Up until two years ago, the photography festival Les Rencontres d’Arles used to feature (too) heavily Martin Parr (and a few others…). I was therefore thrilled to start off the 2016 edition with Don McCullin’s exhibition in the Saint-Anne church. Why? Because, except for one glass case in the middle of the church displaying magazines, it is not about McCullin the great war photographer, but rather his “social” outlook –a facet I personally barely knew of. Contrarily to Parr’s snide and derisive signature approach to British middle class we have grown accustomed to, McCullin has nothing but tenderness and empathy for his subjects, even when he documents the daily life of homeless people in London, showing no trace of scorn or aloofness.

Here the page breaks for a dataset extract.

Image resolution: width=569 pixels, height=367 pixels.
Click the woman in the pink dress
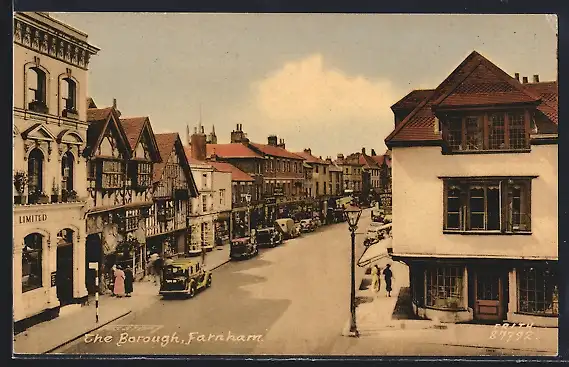(x=119, y=281)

Consider this old couple enjoying a cuppa, and notice how the photograph is imbued with tenderness and respect. Witness McCullin’s empathy for the ordinary people of Finsbury: the Guvnors gang all suited up, marking their territory, or these blasé youngsters watching a low-grade striptease, beer in hand.

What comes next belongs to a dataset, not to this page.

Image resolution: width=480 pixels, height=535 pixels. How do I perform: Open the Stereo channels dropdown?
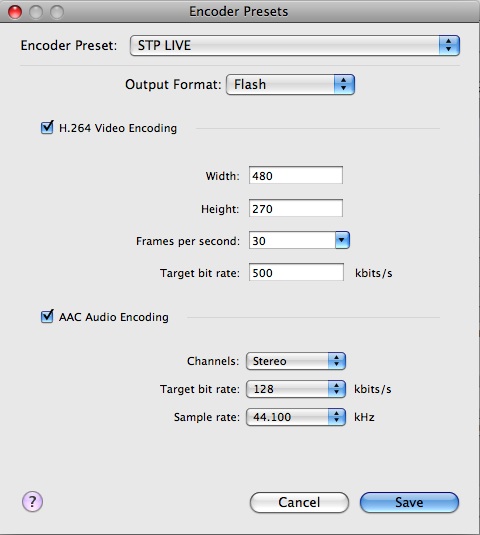pyautogui.click(x=296, y=361)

Virtually all these photographs are masterworks in terms of balance, composition, and interplay of light and shadow. Some are Somerset landscapes, showing the sky crisscrossed by fleeting clouds, the waterlogged earth, or solitary trees. Each and every picture from this series is remarkably composed, conveying a sense of serene, solemn harmony.

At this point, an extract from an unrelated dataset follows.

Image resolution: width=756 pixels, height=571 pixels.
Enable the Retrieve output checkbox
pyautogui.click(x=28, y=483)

Another dimension of Don McCullin’s esthetics resonated with me: his playful use of bodies (maybe because of these choreographers). Some bodies are vertical, hardened, regrouped, blending together –like these policemen. Others are soft, loose, discarded on the ground, having lost any sense of structure or social status, having become thrash in the eyes of society –like this homeless person lying on the street (pictured below).
Two photojournalistic reportages are featured in the exhibition: one on the construction of the Berlin Wall, which focuses mostly on the reactions of Berliners on the spot. This image of East Berlin residents, looking at the West part of the city one last time before the Wall blocks out the horizon, evidences a melancholic empathy that is rarely seen among reporters (comparable to Gilles Caron’s).
For the other reportage, Don McCullin returned to the Middle East to take pictures of Baalbek and Palmyra in times of peace; yet the black shadows creeping up the temples look menacing.
Another conflict photographer, Yan Morvan, has also endeavored to go back to battlefields he visited under fire (he trumpets that he has “a soldier’s eye and a warrior’s mind”), as well as famous historical battlefields. The idea of “going back” was pretty good in itself, but it begs the question of “what for?” If it was about recreating a sort of nostalgia for battles and their glory, or reflecting on nature and humanity, then the (numerous) photographs would have sufficed, with straightforward captions (as in Paola de Pietri’s excellent work). However, Morvan has chosen to pair his photographs with lengthy texts describing the battles, full of references, forcefully trying to explain the tactical moves of the troops in play. Because there are no maps, this rapidly becomes confusing (where was the Austrian position on that mountain? where stood the Italian artillery?), and therefore boring, too hard to follow: the “pedagogical” effect vanishes.
Furthermore, Yan Morvan has an opinion, and he voices it: he will have us know that, during the Israeli conquest of the Golan Heights, the heroic Israeli soldiers bravely resisted the ferocious Syrians who had launched a surprise attack on them (overlooking the fact Moshe Dayan himself explained attacks were mostly provoked deliberately by Israelis –but Morvan seems to have certainties and a gospel to spread). As for the companion text to a photograph of Gaza in the aftermath of “Operation Cast Lead” (2008-2009), it does not mention in the slightest the war crimes inflicted on civilians –it reads like Israeli hasbara (“public diplomacy” or “propaganda”…) [In fact, I have been informed that the texts draw inspiration from our great national philosopher BHL]. It appears that, sometimes, photographs are enough on their own… instead of a pseudo-historical book, we would have had a beautiful photography book.
The photographer Alexandre Guikinger is also inspired by the traces of war in landscapes. He prowled around the Maginot Line: stopping short of entering its burrows, he documented its entranceways, its visible shapes, its relation to the landscape –like in this picture of a bunker hanging off a cliff.
I especially liked his photographs of “maisons-fortes”: houses that were bunkers on the first floor, dwellings on the second –a powerful symbol. It is a beautiful documentary work, free of overbearing discourses, but it would have benefited from a more conceptual, poetic or analytic approach (like Antoine Poncet’s, who tackled brilliantly the same subject). No need to uncover a political agenda here, however, to enjoy this visit of useless fortifications.
Finally –rounding up the 2016 Rencontres’ “After War” theme–, the exhibition focusing on 9/11 feels quite predictable (first pages of newspapers, Googlegrams, videos…), with the exception of Walid Raad’s work on the color of the sky, and Mounir Fathi’s display of videotapes silhouetting the Manhattan skyline, intact.